A convergência da sofisticada Academia com o lumpensinato nazista se dará na SS, mais particularmente no SD. A tropa fora criada para ser um corpo de elite garantindo a segurança pessoal do Führer. Seu Chefe Heinrich Himmler e seu braço direito Reinhard Heydrich organizarão, em 1931, um departamento de inteligência, o Sicherheitsdienst (SD), renomeado, em 1939, RSHA (acrônimo alemão para Escritório Central de Segurança do Reich). Na estrutura do SD/RSHA encontravam-se os “escritórios” de informação, análise, inteligência, documentação, assim como também as temidas polícias política (Gestapo) e criminal (Kripo). O controle dos campos de extermínio, porém, ficaria a cargo de outro departamento, distinto do SD, criado já depois de iniciada a Segunda Guerra.

É para as atividades de informação e inteligência que Heindrich começará a recrutar os jovens universitários que mais se destacavam na formulação teórica do pensamento germanista e na ação prática de combate aos “inimigos” do povo alemão: os comunistas, os social-democratas, os liberais e, nas regiões de fronteira, os franceses, os poloneses, os tchecos. Além dos judeus. Ingrao estudou a trajetória de 80 desses homens que a Guerra encontrou entre os 30 a 40 e poucos anos de idade, com base nos processos judiciais aos quais quase todos foram submetidos depois da Guerra, também numa vasta documentação que veio sendo liberada pelos diferentes países aliados ao longo dos anos, além da enorme literatura histórica e muitos relatos biográficos produzidos por todo esse tempo, boa parte em alemão. No seu livro, a história do nazismo e da Guerra ultrapassa os limites das “grandes narrativas” centradas nas principais lideranças do NSDAP e da Wehrmacht, Hitler acima de todas, e inclui personagens raramente citados mas nem por isto menos decisivos, responsáveis diretos por tornar aquela tragédia possível pois foram os que a planejaram e conscientemente executaram: Walter Schellemberg (personagem também importante no romance histórico de Littel), Otto Ohlendorf (também personagem de Littel), Georg Mehlhorn, Hans Ehlich, Erich Ehrlinger, Werner Best, Hermann Behrends, Franz Six, Albert Rapp, Walter Blume e tantos outros.

**Dados para análise**
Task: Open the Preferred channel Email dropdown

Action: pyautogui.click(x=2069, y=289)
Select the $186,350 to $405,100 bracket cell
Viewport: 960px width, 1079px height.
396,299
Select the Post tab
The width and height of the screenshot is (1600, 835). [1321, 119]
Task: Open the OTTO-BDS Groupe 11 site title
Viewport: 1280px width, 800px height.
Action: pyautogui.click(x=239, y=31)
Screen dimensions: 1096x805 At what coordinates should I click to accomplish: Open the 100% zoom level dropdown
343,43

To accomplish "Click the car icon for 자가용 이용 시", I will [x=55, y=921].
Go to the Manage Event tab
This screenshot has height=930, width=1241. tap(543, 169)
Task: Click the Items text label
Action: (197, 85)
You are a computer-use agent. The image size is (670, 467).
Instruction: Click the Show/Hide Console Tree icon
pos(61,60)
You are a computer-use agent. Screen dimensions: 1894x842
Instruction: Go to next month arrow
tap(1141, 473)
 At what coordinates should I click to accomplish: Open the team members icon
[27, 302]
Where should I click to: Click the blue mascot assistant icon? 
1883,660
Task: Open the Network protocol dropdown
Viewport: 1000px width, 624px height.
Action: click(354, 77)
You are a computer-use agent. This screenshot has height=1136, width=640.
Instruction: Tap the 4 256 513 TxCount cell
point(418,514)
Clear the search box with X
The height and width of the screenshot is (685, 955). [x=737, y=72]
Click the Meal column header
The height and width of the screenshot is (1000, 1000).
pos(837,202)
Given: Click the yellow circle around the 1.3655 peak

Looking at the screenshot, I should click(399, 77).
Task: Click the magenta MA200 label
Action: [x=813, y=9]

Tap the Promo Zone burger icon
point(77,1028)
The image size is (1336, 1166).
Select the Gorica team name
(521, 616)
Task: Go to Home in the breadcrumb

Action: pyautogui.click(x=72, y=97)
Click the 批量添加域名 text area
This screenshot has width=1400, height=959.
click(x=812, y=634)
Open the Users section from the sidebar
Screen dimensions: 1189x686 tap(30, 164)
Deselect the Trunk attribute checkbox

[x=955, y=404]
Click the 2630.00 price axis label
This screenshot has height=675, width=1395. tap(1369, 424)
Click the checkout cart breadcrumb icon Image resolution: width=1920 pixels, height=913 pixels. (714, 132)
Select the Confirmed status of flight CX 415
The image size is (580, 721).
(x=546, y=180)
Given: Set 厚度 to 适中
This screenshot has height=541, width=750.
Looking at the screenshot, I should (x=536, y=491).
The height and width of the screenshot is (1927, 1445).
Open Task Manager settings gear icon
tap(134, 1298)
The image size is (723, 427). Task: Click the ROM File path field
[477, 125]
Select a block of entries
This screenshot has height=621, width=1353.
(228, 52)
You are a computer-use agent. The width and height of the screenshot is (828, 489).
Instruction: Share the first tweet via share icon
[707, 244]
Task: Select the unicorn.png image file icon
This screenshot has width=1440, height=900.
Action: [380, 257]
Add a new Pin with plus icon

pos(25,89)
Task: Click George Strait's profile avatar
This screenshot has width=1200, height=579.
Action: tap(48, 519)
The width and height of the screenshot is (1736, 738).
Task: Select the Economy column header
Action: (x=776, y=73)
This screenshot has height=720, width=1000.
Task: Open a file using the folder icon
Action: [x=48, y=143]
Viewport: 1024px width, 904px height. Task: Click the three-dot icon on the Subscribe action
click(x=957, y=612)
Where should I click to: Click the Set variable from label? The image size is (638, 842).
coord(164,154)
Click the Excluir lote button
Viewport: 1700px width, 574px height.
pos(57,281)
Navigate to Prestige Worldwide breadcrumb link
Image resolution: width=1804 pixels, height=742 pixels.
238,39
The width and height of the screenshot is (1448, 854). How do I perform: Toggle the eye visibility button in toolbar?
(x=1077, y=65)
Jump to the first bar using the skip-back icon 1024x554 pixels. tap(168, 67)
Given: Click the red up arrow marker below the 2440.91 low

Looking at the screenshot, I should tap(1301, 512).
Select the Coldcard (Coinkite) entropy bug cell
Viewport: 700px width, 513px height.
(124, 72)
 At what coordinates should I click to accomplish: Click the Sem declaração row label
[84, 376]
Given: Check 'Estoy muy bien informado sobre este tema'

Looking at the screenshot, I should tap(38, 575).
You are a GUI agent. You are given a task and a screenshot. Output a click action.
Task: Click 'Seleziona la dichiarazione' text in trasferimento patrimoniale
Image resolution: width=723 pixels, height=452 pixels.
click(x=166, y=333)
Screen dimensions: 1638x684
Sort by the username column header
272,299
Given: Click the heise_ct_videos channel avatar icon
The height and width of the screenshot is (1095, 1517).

**Tarefas do exercício**
[a] Passe para o inglês esta frase do trecho sobre a SS: "A tropa fora criada para ser um corpo de elite garantindo a segurança pessoal do Führer."
[b] Segundo o trecho sobre a SS, em que ano o SD passou a se chamar RSHA?
Os registros não têm nenhuma função aqui.

**Respostas por tarefa**
[a] The troop had been created to be an elite corps guaranteeing the Führer's personal security.

[b] Em 1939.